Low quality bilinear sampling in WebGL/OpenGL/DirectX

Question

I'm seeing low quality bilinear texture sampling in WebGL, OpenGL and Directx, and was wondering if anyone knew how to make it higher quality? The picture below should help show what I mean.

The left uses the built in bilinear sampling, while on the right, i read in the 4 pixels of the texture and do linear interpolation myself, which results in a higher quality interpolation.

I've tried lots of things, including setting the precision to highp for everything, including the sampler, and also have tried using floating point textures and looking for any relevant extensions, but no luck.

Does anyone know if there's a way to get the smoother interpolation in WebGL?I have tried it on a couple different machines (all nvidia though) as well as the major browsers.

I know that I can make it higher quality by taking 4 samples and doing the bilinear interpolation myself, or by taking 2 samples where i left the hardware do the X axis, then i do the Y axis in my shader. Are there any other ways? Hopefully some solution that doesn't require more texture reads?

Here's a link to the actual WebGL page, where you can see the source: http://demofox.org/BilinearTest/bilineartest.html

Thanks for any help anyone can provide!!

EDIT: code details

I create a 2x2 texture with linear min and mag filters - no mips.

function createTexture(byteArrayWithRGBAData, width, height) {
    var texture = gl.createTexture();
    gl.bindTexture(gl.TEXTURE_2D, texture);
    gl.texImage2D(gl.TEXTURE_2D, 0, gl.RGBA, width, height, 0, gl.RGBA, gl.UNSIGNED_BYTE, new Uint8Array(byteArrayWithRGBAData));
    gl.texParameteri(gl.TEXTURE_2D, gl.TEXTURE_MAG_FILTER, gl.LINEAR);
    gl.texParameteri(gl.TEXTURE_2D, gl.TEXTURE_MIN_FILTER, gl.LINEAR);
    gl.bindTexture(gl.TEXTURE_2D, null);
    return texture;
}

....

var textureData = [
    128, 0, 0, 255,     50, 0, 0, 255,
     50, 0, 0, 255,    200, 0, 0, 255
];

// create the texture
theTexture = createTexture(
    textureData,
    2, 2
    );

I'm drawing a full screen quad, where the lower left has a texture coordinate of 0,0 and the upper right has one of (2,1). In my pixel shader, on the left side i sample along the diagonal of the image (again, using bilinear sampling), using the x texture coordinate to define where in the image 0.25 to 0.75 my u,v coordinates should be.

The left side uses bilinear sampling and you can see that it's very rough. This is the problem I'm trying to overcome, and have heard (but have not seen proof) that the texture is interpolated using 24.8 fixed point in the hardware, which makes those jaggies.

━━━

What to work on:
Carry on the forum thread about low-quality bilinear texture sampling in WebGL, picking up after its last sentence. The entries can be left aside.

━━━

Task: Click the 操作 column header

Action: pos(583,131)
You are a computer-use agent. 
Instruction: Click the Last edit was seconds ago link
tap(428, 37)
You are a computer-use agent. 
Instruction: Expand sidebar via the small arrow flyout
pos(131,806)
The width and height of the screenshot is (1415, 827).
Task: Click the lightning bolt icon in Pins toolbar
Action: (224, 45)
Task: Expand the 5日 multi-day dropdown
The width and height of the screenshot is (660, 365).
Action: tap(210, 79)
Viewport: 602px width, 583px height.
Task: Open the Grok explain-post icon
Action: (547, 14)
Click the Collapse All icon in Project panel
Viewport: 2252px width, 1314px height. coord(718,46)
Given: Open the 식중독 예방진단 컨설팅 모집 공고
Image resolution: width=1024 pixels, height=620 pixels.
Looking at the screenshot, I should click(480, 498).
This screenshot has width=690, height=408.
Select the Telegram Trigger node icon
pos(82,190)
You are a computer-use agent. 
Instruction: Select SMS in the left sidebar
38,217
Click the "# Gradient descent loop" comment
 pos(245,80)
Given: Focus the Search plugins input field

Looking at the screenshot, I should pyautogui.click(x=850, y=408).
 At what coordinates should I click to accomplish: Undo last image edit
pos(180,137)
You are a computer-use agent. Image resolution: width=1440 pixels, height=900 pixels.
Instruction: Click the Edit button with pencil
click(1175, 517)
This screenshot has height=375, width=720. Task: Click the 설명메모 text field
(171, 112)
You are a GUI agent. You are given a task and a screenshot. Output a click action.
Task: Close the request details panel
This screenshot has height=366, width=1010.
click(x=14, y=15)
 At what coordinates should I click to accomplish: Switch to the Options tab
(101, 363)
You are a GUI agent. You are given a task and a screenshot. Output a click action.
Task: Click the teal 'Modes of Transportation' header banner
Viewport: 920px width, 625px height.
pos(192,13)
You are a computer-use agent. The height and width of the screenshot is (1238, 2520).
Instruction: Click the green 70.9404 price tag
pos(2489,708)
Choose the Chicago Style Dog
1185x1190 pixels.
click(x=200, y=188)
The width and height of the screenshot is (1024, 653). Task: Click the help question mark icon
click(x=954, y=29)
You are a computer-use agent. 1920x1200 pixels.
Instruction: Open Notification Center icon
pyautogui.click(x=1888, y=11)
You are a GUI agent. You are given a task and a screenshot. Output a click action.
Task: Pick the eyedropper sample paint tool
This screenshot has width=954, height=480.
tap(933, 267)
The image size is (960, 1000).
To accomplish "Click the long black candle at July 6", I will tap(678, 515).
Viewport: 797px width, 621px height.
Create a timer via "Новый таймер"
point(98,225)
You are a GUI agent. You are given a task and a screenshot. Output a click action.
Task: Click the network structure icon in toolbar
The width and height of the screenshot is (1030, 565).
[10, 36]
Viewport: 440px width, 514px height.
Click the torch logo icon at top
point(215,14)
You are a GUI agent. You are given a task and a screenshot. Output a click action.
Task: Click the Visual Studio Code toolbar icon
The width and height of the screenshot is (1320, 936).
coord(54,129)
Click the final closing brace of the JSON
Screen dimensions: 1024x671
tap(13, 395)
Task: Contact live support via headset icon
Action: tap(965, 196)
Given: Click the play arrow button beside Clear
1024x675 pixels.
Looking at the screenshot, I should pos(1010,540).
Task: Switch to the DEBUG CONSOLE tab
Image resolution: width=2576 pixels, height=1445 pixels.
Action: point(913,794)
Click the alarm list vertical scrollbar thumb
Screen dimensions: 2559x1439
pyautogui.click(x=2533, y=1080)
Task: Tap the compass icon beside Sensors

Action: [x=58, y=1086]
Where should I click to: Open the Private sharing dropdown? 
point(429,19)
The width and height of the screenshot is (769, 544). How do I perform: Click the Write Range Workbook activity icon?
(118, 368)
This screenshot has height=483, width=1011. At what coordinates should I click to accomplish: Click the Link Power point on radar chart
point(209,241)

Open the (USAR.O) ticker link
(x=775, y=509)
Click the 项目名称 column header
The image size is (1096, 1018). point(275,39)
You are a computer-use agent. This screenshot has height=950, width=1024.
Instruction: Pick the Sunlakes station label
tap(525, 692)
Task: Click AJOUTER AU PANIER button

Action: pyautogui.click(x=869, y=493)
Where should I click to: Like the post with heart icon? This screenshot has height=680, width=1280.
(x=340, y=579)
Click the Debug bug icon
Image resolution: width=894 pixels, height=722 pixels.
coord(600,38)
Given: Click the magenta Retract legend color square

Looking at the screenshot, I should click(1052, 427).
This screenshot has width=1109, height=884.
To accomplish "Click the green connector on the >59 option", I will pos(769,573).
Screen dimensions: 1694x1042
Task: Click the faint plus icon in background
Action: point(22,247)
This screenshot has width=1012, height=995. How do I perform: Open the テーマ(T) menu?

━━━

Expected answer:
On the right side, i remap the 1.0-2.0 x axis texture coordinate to 0-1 so that it shows the same thing.

On the right side however, instead of doing hardware bilinear texture sampling, I'm getting the 4 pixels of the image and doing the bilinear interpolation in the fragment shader myself. The results are smooth like you'd expect, due to the calculations happening with floating point values.

To get the actual pixel color on both sides, i check the texture coordinate's y axis versus the pixel value interpolated. If the texture coordinate's y axis value is smaller, i make the pixel green, else make it black.

The vertex shader is uninteresting and just a pass through, but here's the fragment shader

<script id="shader-fs" type="x-shader/x-fragment">
precision mediump float;
uniform sampler2D uSampler;
varying vec2 vTextureCoord;

vec4 SamplePixel (vec2 pixel, bool bilinearSampling) {
    // Bilinear sampling:
    // Hardware based bilinear sampling
    if (bilinearSampling)
        return texture2D(uSampler, (pixel + vec2(0.5)) / 2.0);

    // Nearest sampling:
    // Software bilinear sampling (higher quality)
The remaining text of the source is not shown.